Adverse Event Management Strategies and Interventions for Treatment of Patients with HR+, HER2– Advanced Breast Cancer with Alpelisib plus Fulvestrant

Background: Activating mutations in PIK3CA (the gene encoding the p110α catalytic subunit of class I phosphatidylinositol 3-kinase [PI3K] [PI3Kα]) lead to increased activity of the PI3K pathway and play a role in endocrine treatment resistance in breast cancer. Pan-PI3K inhibitors, which inhibit all four isoforms of class I PI3K (α, β, δ, γ), and β-sparing PI3K inhibitors demonstrated modest clinical activity but considerable toxicity,^1-3 which precluded further clinical development. Alpelisib (ALP) is a PI3Kα-specific inhibitor. Because it selectively targets a single PI3K isoform, ALP may be associated with less toxicity than broader PI3K inhibitors.

Objectives: The efficacy and safety of ALP+fulvestrant (FUL) versus placebo (PBO)+FUL were evaluated in SOLAR 1 (NCT02437318), a randomized, double blind phase 3 trial in patients with hormone receptor-positive (HR+), human epidermal growth factor receptor-2–negative (HER2–) advanced breast cancer (ABC) who relapsed/progressed on/after prior endocrine therapy.⁴

Methods: Outcomes from SOLAR-1 are reviewed. Based on clinical experience with ALP in SOLAR-1, management strategies for select adverse events (AEs) are recommended.

Results: ALP+FUL was associated with a statistically significant and clinically meaningful benefit in progression-free survival (PFS) in patients with PIK3CA-mutant disease (median PFS, 11.0 vs 5.7 months with PBO+FUL; hazard ratio, 0.65; 95% confidence interval, 0.50-0.85; P <0.001). In the overall population, hyperglycemia, gastrointestinal toxicities (including diarrhea, nausea, and vomiting), and rash were the most frequent AEs in ALP-treated patients. Rates of grade 3/4 AEs in ALP+FUL versus PBO+FUL arms were as follows: 36.6% versus 0.7% for hyperglycemia, 9.9% versus 0.3% for rash, and 6.7% versus 0.3% for diarrhea. Management of hyperglycemia included dietary/lifestyle modification, early intervention with metformin and other insulin sensitizers,⁵ and reduction in ALP for grade ≥3 hyperglycemia. Rash may be reduced by prophylactic second-generation antihistamines and treated with topical steroids⁶ and a hold/reduction in ALP for resistant cases. Management of diarrhea included hydration and use of loperamide⁷ and a reduction in ALP for grade ≥2 diarrhea. Additional considerations for monitoring/managing AEs in ALP treated patients, as per expert guidance and clinical experience, will be discussed.

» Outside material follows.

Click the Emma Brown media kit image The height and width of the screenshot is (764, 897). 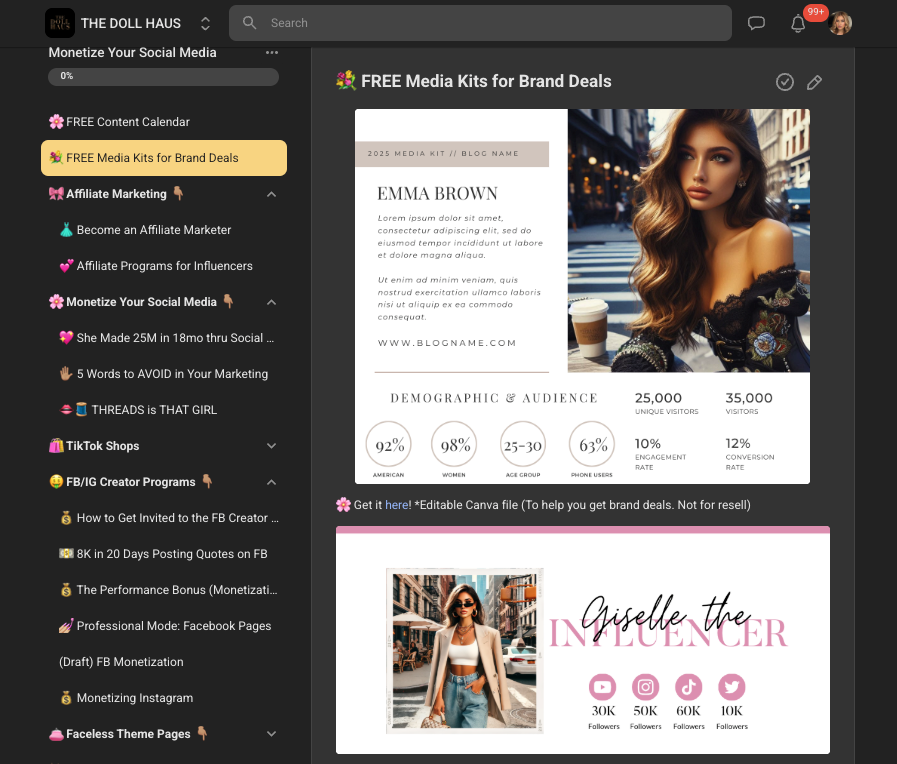pos(582,296)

Conclusions: ALP+FUL demonstrated efficacy and a generally manageable tolerability profile in SOLAR 1. Awareness and early prevention and management of AEs associated with ALP are important to ensure continued therapy and optimal clinical benefit.

References

1. Baselga J, Im SA, Iwata H, et al. Buparlisib plus fulvestrant versus placebo plus fulvestrant in postmenopausal, hormone receptor-positive, HER2-negative, advanced breast cancer (BELLE-2): a randomised, double-blind, placebo-controlled, phase 3 trial. Lancet Oncol. 2017;18:904-916.
2. Di Leo A, Johnston S, Lee KS, et al. Buparlisib plus fulvestrant in postmenopausal women with hormone-receptor-positive, HER2-negative, advanced breast cancer progressing on or after mTOR inhibition (BELLE-3): a randomised, double-blind, placebo-controlled, phase 3 trial. Lancet Oncol. 2018;19:87-100.
3. Baselga J, Dent S, Cortés J, et al. Phase III study of taselisib (GDC-0032) + fulvestrant (FULV) v FULV in patients (pts) with estrogen receptor (ER)-positive, PIK3CA-mutant (MUT), locally advanced or metastatic breast cancer (MBC): primary analysis from SANDPIPER. Presented at: 2018 American Society of Clinical Oncology Annual Meeting; June 1-5, 2018; Chicago, IL.
4. André F, Ciruelos EM, Rubovsky G, et al. Alpelisib + fulvestrant for HR+, HER2- advanced breast cancer: results of the phase III SOLAR-1 trial. Presented at: ESMO 2018 Congress; October 19-23, 2018; Munich, Germany.
5. Goldman JW, Mendenhall MA, Rettinger SR. Hyperglycemia associated with targeted oncologic treatment: mechanisms and management. Oncologist. 2016;21:1326-1336.
6. Lacouture ME. Management of dermatologic toxicities associated with targeted therapy. J Adv Pract Oncol. 2016;7:331-334.
7. Benson AB, Ajani JA, Catalano RB, et al. Recommended guidelines for the treatment of cancer treatment-induced diarrhea. J Clin Oncol. 2004;22:2918-2926.